Goal of the exercise >>
From the entries below, pull out each line where "Aller" appears.

Information given >>
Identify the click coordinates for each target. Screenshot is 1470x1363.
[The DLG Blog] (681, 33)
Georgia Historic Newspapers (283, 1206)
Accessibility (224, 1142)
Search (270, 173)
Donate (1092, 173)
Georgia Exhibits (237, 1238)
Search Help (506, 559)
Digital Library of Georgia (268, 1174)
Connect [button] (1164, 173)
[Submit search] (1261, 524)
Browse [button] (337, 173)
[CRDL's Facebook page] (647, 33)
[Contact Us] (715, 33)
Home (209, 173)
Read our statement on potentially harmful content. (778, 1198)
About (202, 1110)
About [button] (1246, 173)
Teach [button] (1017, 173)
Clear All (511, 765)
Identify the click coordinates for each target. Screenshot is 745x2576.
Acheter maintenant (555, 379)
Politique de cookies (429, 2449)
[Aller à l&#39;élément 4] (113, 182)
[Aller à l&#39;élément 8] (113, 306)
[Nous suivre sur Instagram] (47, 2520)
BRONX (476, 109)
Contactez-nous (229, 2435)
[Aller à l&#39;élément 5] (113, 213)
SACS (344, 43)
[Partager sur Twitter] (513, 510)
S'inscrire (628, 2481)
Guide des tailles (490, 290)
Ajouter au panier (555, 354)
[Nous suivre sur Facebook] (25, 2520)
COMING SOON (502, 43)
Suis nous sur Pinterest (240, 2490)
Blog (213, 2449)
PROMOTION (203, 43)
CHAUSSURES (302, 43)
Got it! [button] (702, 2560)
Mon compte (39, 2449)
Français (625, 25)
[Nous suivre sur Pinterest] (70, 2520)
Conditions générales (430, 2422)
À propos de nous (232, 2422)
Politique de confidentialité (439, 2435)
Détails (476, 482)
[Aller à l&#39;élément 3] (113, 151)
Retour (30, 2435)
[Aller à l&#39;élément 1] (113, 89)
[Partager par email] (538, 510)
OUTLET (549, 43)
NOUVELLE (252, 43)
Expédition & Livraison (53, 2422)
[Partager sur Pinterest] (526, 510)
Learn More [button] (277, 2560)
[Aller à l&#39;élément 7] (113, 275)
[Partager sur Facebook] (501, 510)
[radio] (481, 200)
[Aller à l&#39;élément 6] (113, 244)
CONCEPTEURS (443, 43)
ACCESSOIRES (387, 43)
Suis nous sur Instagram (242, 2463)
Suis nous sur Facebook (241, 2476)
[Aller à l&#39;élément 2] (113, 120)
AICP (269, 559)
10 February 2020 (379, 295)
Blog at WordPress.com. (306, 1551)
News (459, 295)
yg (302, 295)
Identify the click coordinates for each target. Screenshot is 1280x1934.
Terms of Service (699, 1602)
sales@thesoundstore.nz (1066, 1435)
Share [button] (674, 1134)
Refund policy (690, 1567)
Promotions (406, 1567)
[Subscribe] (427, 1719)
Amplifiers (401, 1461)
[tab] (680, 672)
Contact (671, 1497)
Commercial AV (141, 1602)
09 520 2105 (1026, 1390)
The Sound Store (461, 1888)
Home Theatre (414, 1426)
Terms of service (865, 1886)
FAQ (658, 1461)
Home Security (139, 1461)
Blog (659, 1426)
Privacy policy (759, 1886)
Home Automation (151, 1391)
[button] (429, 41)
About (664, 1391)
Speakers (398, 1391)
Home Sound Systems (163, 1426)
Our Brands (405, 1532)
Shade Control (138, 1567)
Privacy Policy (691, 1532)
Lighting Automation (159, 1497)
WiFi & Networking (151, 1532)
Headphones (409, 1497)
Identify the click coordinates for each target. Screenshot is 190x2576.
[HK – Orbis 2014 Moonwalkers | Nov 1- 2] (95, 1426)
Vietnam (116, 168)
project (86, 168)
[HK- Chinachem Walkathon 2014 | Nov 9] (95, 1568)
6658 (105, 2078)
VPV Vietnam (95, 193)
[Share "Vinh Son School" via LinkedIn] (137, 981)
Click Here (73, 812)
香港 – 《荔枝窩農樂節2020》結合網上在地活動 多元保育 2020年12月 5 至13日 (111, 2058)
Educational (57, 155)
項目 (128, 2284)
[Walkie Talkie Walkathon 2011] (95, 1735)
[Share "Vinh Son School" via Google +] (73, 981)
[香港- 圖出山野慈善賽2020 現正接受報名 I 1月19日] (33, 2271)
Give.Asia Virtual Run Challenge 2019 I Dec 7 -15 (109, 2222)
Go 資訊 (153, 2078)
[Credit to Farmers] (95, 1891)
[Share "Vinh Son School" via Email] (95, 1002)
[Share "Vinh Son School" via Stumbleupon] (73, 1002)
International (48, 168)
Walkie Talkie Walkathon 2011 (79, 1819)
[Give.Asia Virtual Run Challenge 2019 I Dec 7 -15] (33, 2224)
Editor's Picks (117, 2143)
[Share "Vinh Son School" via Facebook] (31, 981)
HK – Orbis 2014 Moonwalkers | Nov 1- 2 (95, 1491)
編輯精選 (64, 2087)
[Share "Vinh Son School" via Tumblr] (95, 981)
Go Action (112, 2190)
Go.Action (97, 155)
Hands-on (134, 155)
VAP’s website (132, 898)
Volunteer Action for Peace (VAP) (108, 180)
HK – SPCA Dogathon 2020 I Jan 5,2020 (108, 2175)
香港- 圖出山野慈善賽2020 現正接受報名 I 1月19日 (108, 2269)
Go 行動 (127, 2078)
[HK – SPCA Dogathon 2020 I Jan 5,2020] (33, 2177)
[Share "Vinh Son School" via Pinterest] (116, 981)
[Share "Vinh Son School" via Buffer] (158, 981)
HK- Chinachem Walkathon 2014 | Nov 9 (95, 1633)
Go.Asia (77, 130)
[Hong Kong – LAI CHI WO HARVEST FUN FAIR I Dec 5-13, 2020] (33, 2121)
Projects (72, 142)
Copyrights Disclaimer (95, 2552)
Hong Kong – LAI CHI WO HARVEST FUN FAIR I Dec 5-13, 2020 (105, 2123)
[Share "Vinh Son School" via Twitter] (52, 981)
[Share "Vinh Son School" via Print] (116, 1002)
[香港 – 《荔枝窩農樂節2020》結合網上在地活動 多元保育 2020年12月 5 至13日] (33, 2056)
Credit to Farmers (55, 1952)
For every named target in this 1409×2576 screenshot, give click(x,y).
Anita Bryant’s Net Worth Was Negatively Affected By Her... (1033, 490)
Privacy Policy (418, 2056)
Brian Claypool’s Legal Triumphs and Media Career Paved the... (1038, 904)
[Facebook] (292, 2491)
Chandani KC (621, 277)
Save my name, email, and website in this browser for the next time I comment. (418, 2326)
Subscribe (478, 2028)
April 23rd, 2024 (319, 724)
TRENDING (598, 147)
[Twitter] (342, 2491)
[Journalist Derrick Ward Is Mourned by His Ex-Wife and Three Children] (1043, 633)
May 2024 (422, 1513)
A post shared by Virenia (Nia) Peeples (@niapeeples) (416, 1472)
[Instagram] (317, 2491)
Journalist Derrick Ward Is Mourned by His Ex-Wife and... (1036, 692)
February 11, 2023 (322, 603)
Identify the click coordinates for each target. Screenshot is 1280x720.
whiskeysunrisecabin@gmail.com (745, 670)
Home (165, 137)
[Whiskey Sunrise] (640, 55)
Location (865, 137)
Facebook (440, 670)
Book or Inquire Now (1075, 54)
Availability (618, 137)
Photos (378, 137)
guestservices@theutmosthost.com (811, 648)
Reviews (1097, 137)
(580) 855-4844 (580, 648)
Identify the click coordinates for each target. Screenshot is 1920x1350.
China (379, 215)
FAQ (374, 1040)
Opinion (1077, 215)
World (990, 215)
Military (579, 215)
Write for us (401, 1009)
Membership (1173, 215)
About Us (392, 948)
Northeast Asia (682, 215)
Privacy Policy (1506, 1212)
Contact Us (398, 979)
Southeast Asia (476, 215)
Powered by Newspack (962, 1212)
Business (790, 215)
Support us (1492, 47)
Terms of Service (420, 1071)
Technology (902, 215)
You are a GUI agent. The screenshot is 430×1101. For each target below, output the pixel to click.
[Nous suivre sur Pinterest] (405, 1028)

Problem solution >>
[Aller à l&#39;élément 4] (113, 182)
[Aller à l&#39;élément 8] (113, 306)
[Aller à l&#39;élément 5] (113, 213)
[Aller à l&#39;élément 3] (113, 151)
[Aller à l&#39;élément 1] (113, 89)
[Aller à l&#39;élément 7] (113, 275)
[Aller à l&#39;élément 6] (113, 244)
[Aller à l&#39;élément 2] (113, 120)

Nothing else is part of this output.